Every line containing the string "agent" should be returned from the records.

# [Task input]

= Beginning of Section =

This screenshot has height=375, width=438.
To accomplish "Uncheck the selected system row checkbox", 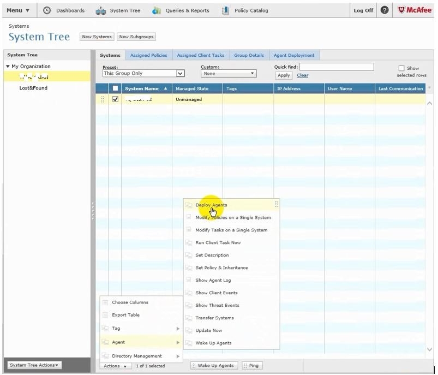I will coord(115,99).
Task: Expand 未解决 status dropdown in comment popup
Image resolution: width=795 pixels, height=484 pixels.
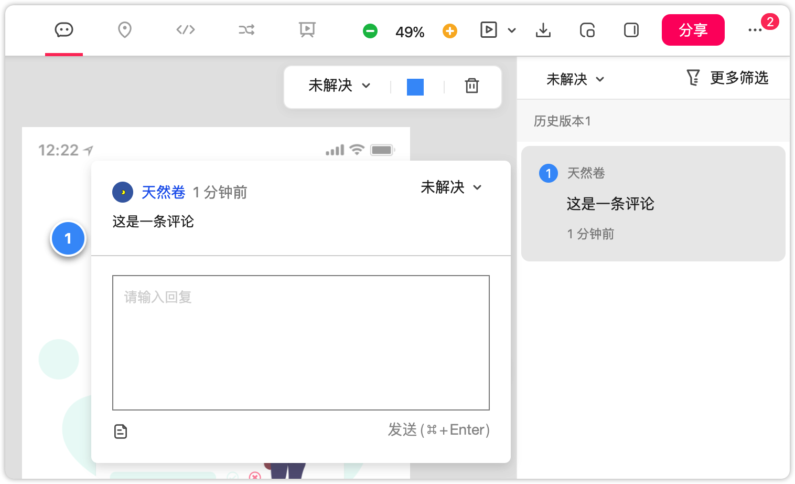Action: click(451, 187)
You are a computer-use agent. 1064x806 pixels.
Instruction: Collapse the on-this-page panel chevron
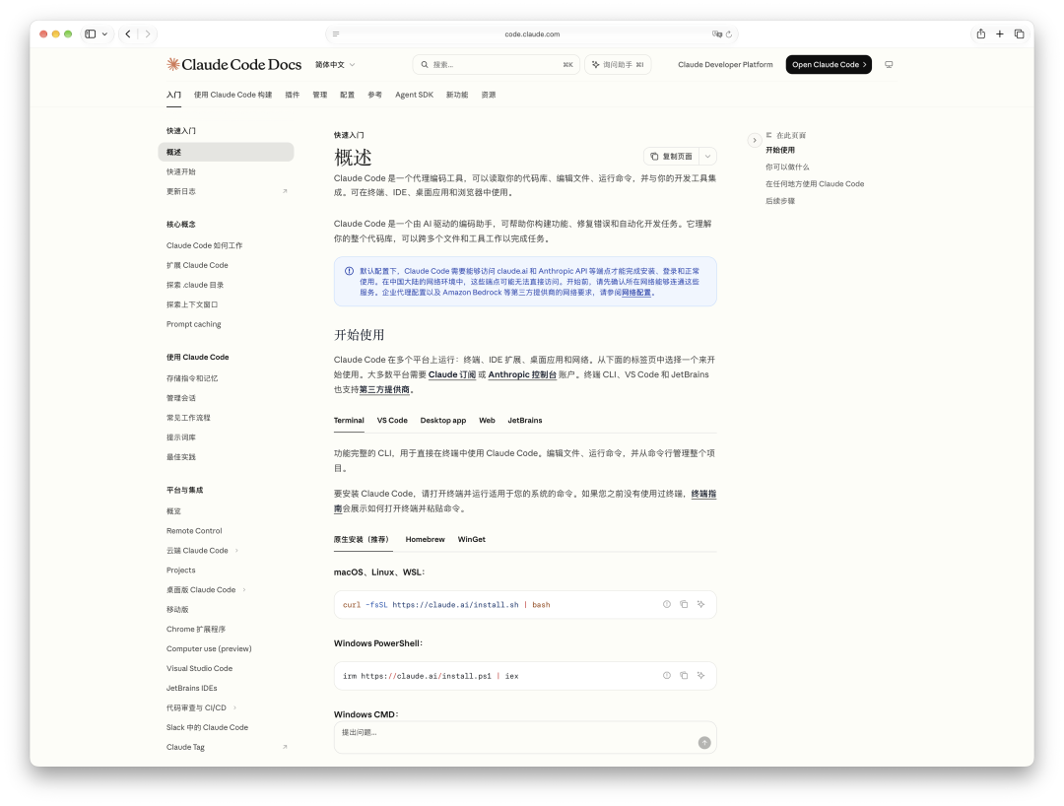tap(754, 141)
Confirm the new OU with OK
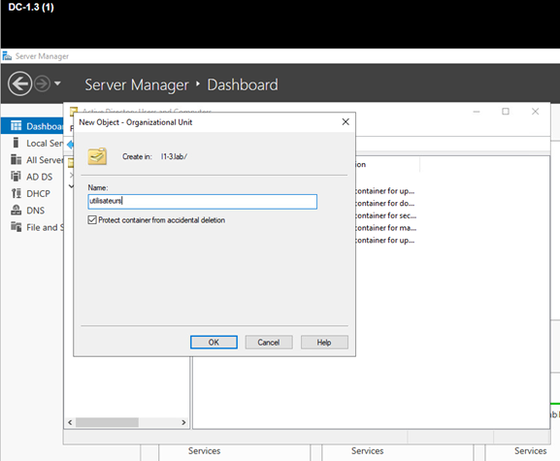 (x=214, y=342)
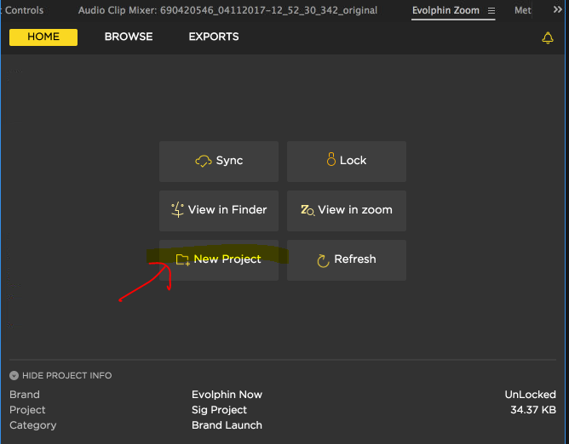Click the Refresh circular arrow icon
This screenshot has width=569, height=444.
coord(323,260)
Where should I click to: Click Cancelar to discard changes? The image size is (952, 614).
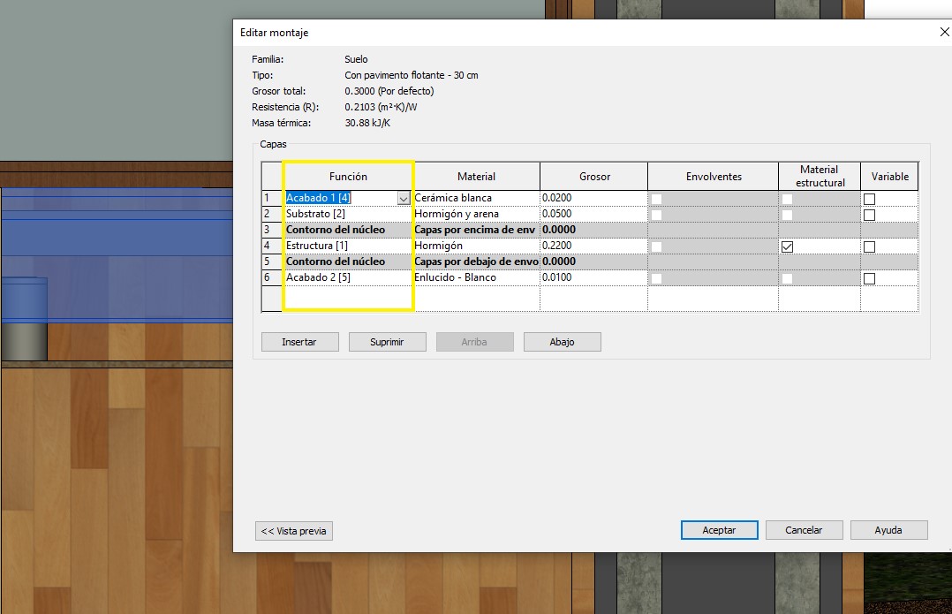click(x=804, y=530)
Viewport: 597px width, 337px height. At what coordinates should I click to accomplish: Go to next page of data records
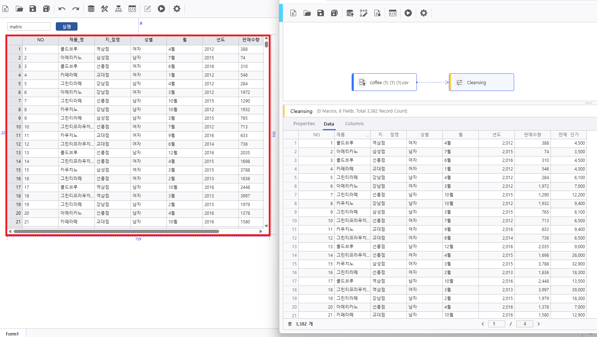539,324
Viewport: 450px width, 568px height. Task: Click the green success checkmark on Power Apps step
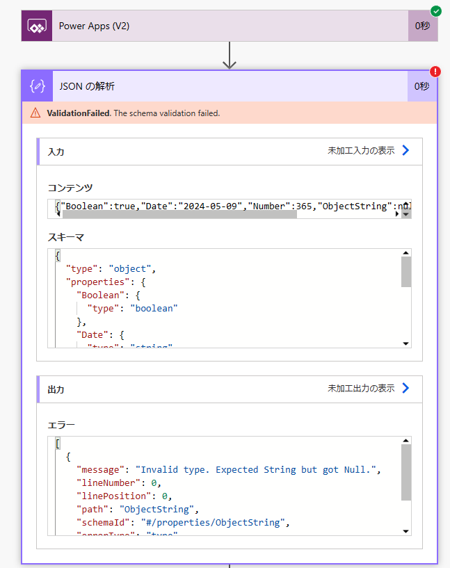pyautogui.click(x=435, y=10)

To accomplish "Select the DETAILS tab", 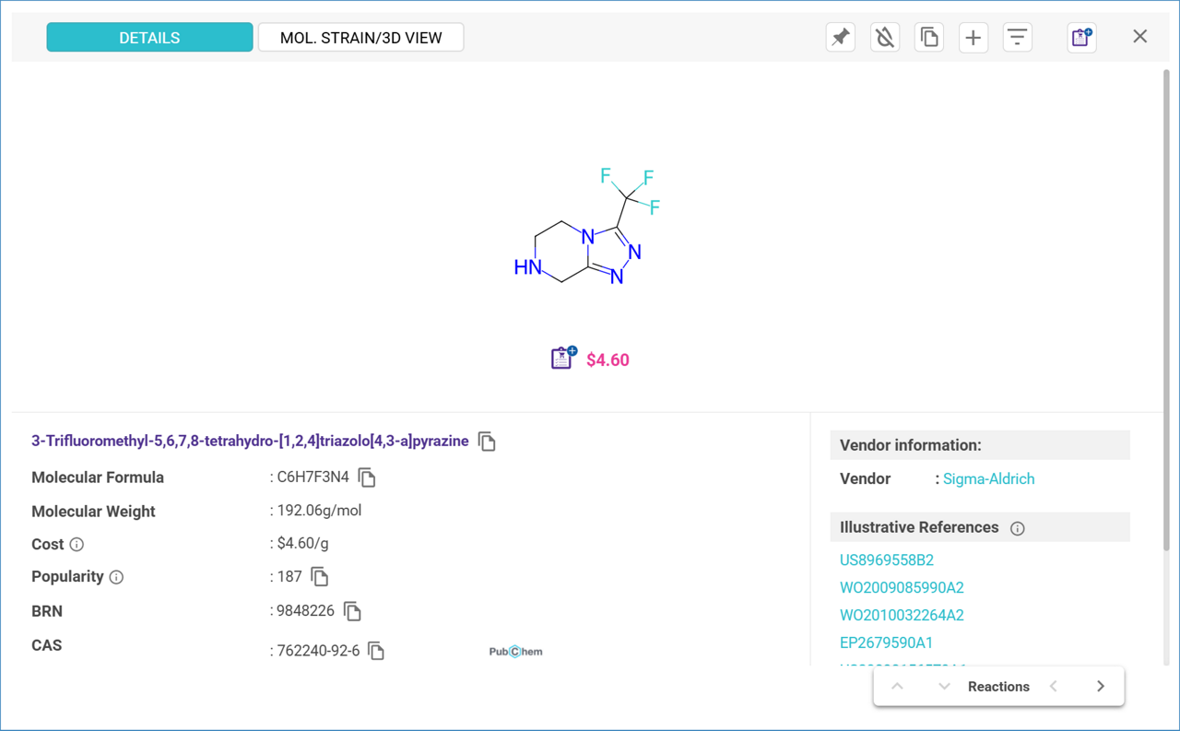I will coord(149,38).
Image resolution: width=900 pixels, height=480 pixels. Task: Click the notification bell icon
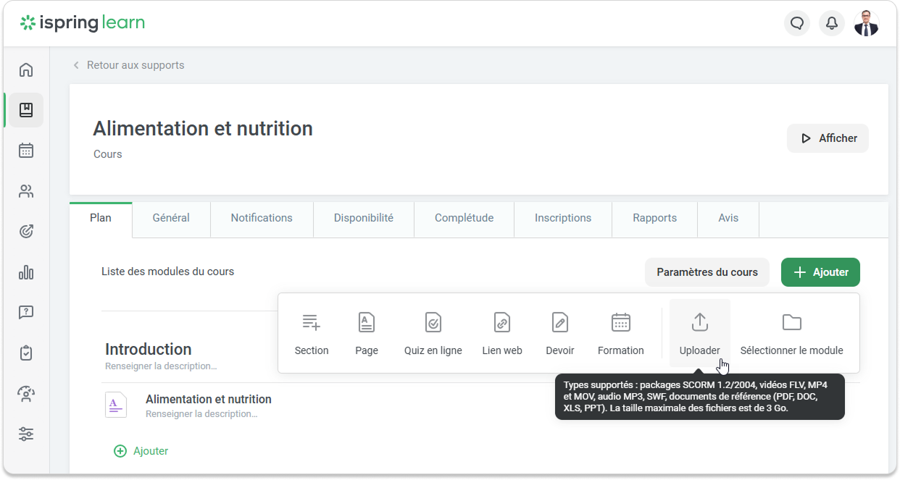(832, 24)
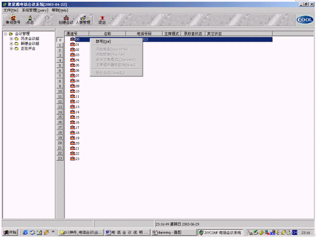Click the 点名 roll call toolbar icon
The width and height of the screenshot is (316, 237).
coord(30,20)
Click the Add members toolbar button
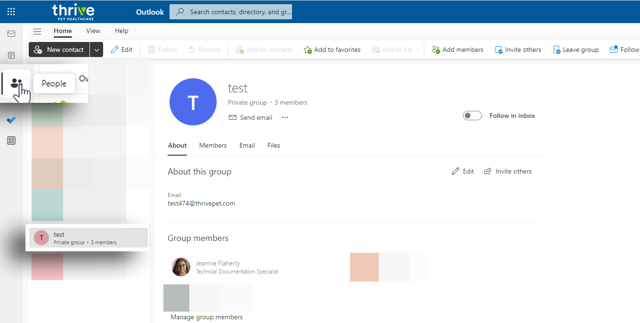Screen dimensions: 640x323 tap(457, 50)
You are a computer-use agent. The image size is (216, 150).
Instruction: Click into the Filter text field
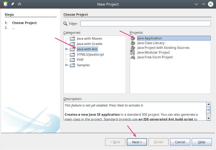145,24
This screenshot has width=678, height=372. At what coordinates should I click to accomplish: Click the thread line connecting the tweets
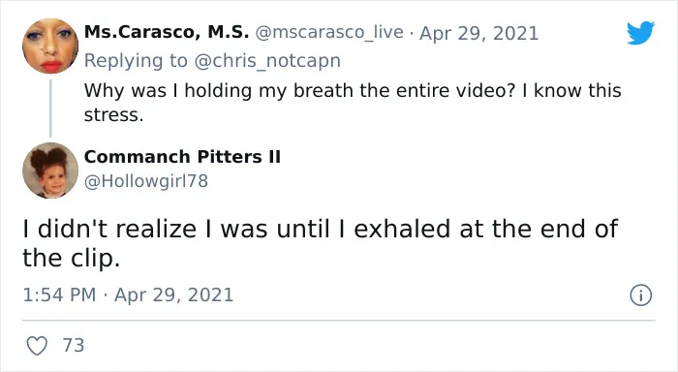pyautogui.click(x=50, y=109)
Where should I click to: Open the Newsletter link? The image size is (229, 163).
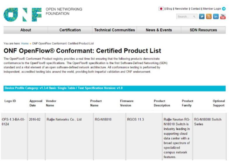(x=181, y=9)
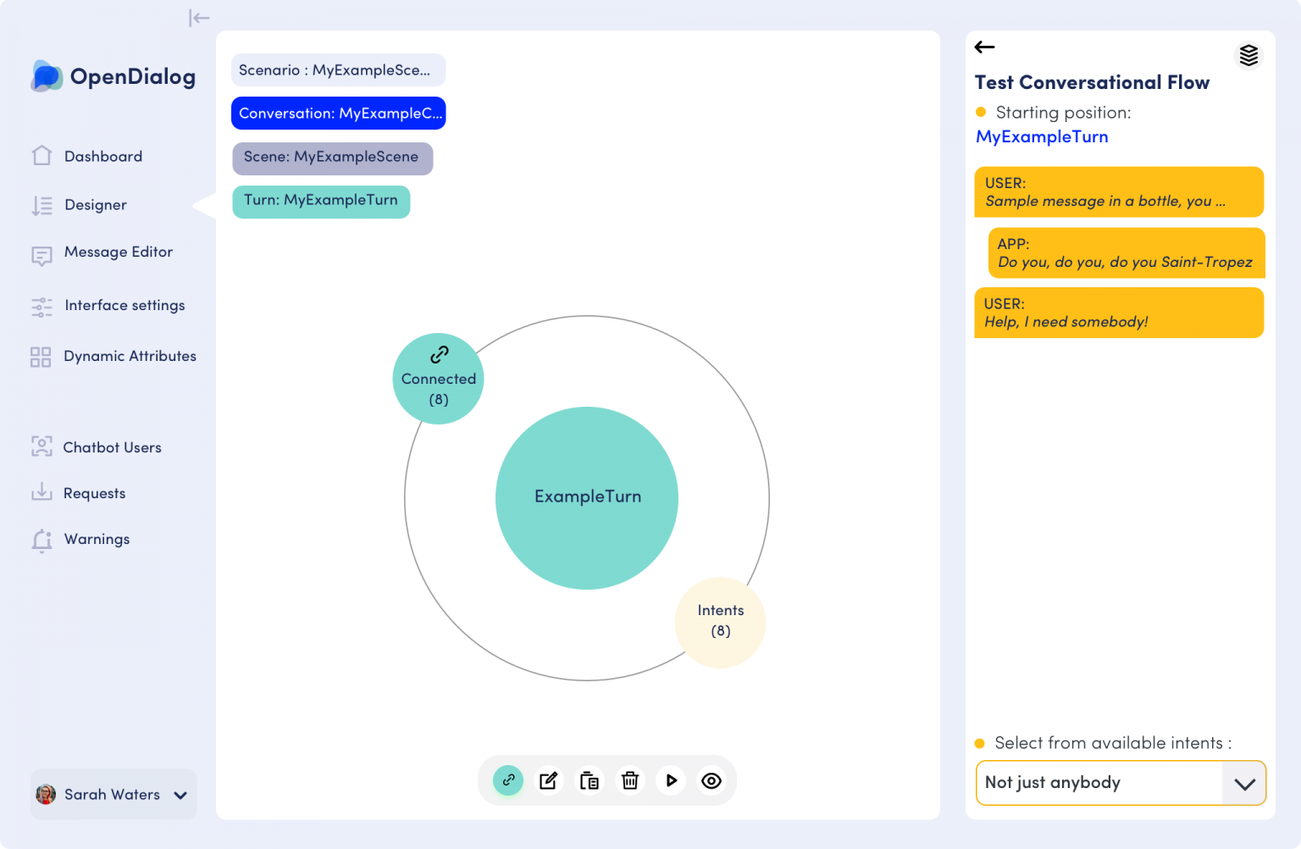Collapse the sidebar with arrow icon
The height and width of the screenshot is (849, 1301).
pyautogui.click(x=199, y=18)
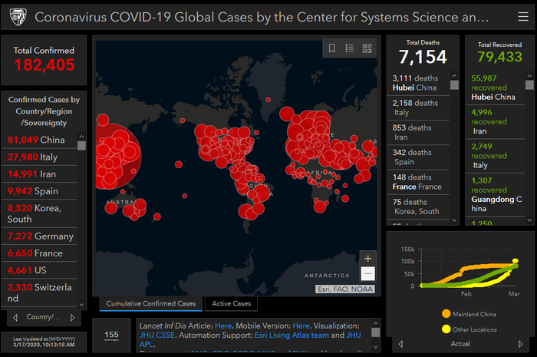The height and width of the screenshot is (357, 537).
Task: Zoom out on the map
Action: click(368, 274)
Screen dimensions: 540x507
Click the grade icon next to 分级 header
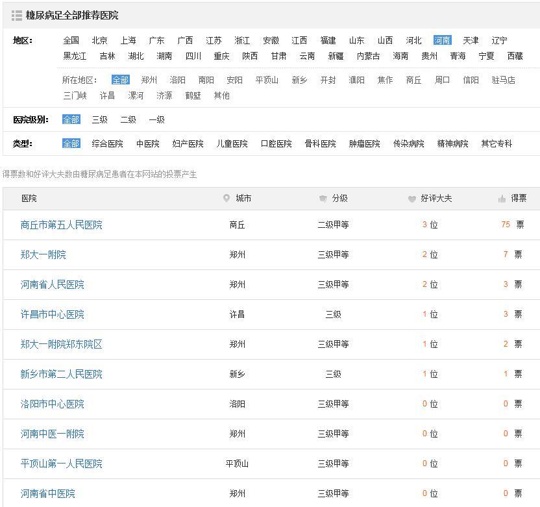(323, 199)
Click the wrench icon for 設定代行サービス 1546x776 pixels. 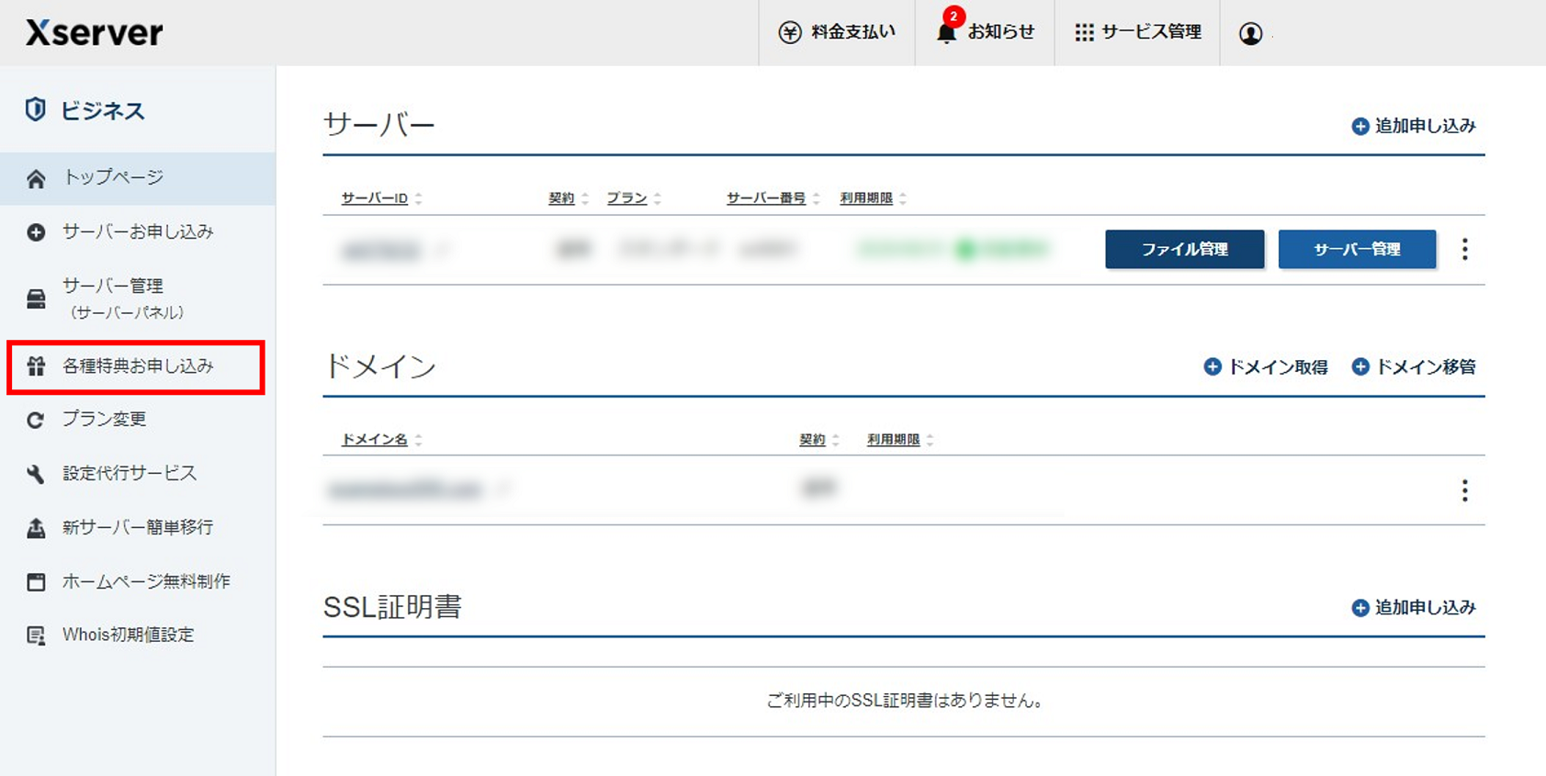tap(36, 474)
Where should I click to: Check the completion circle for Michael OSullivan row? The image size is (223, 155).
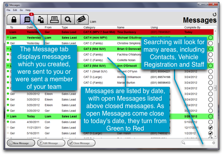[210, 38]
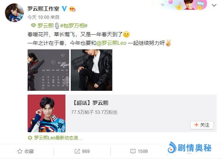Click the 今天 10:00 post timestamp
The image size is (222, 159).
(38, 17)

= End of Section =

# [Solution]
You are a computer-use agent. 1064x806 pixels.
You are a computer-use agent. The image size is (216, 150).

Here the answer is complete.